* ACTIVITY
Below is a listing from which only part is wanted; return exactly the lines from the one with "You are a GUI" up to and including the one with "The image size is (1280, 800).".

* INPUT DATA
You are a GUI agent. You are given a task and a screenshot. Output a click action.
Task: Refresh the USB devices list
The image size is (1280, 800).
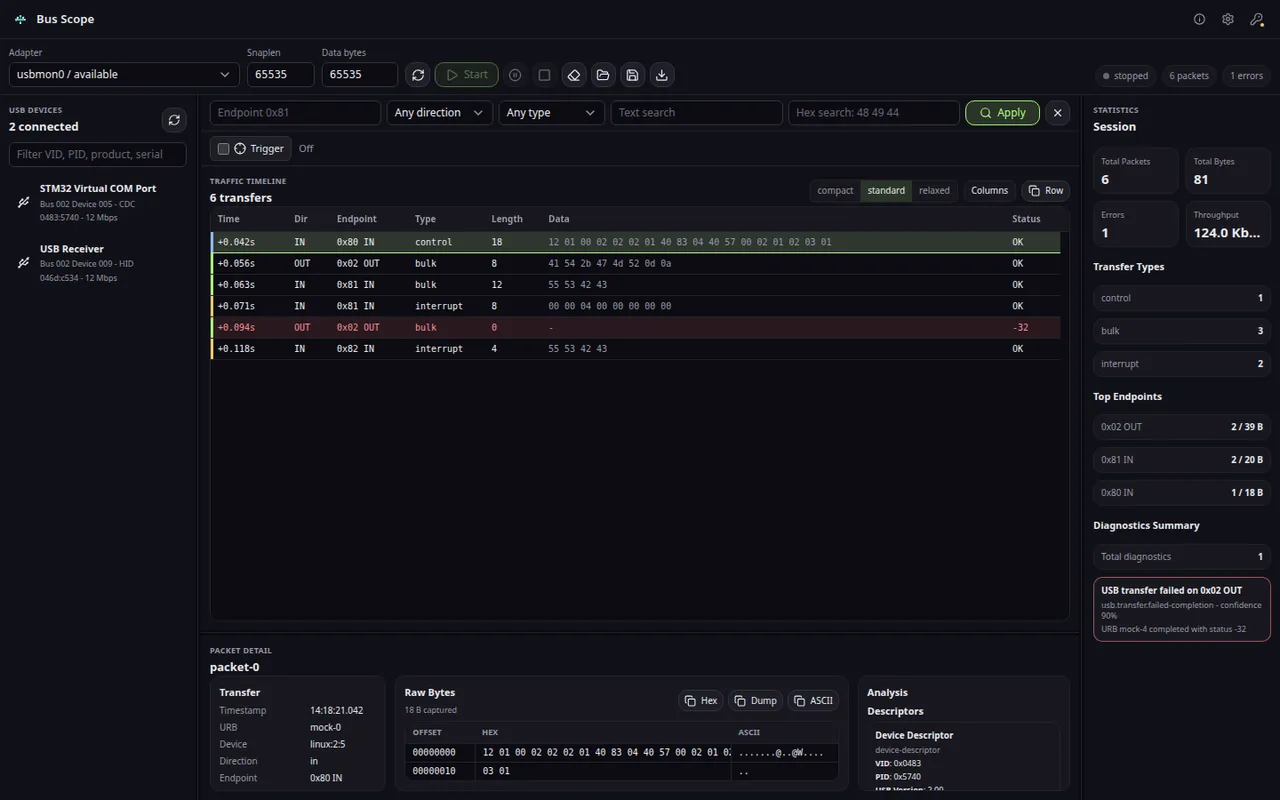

...

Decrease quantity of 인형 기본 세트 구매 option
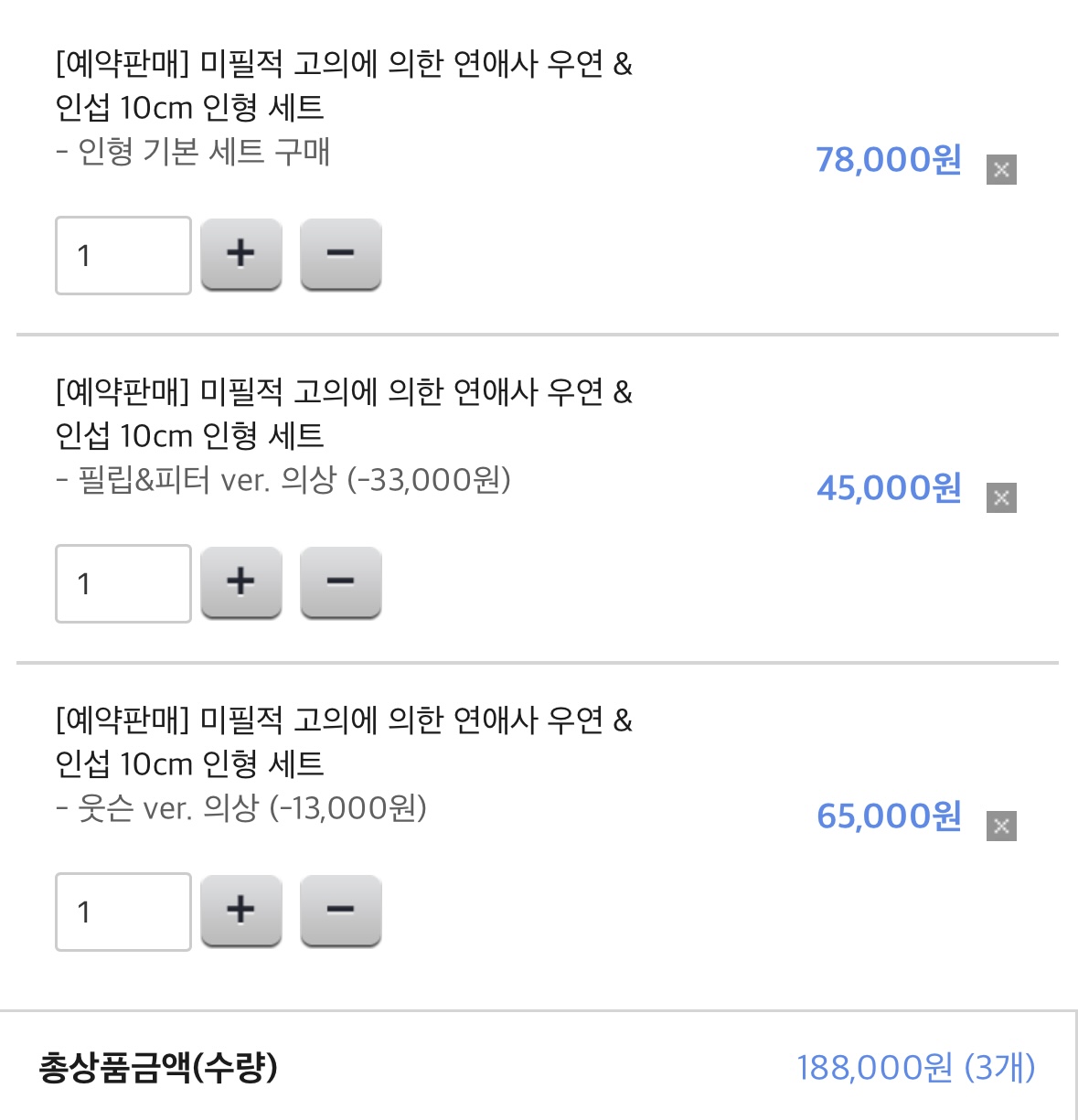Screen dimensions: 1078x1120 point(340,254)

* * *

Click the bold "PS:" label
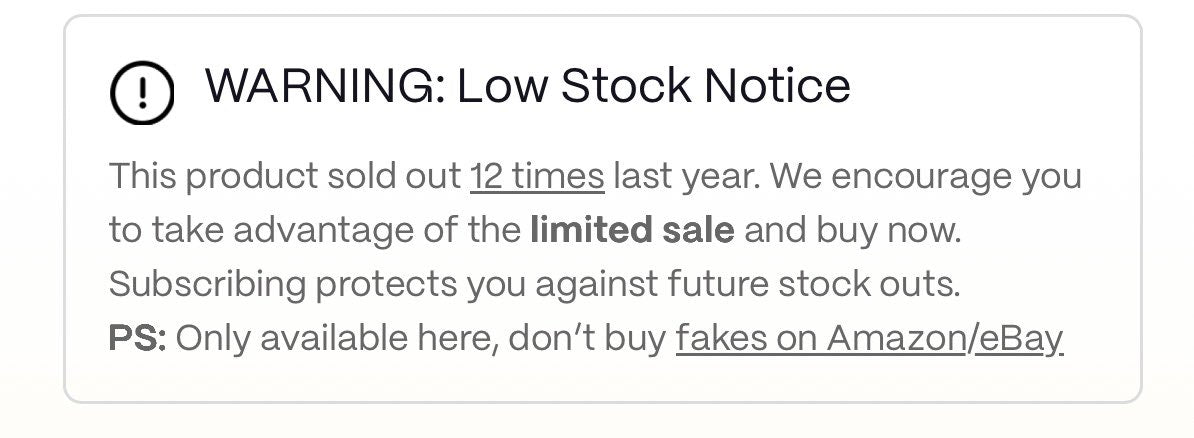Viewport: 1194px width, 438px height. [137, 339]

* TASK OUTPUT
You are a GUI agent. You are given a task and a screenshot. Output a click action.
Task: Refresh the USB devices list
The image size is (1280, 800).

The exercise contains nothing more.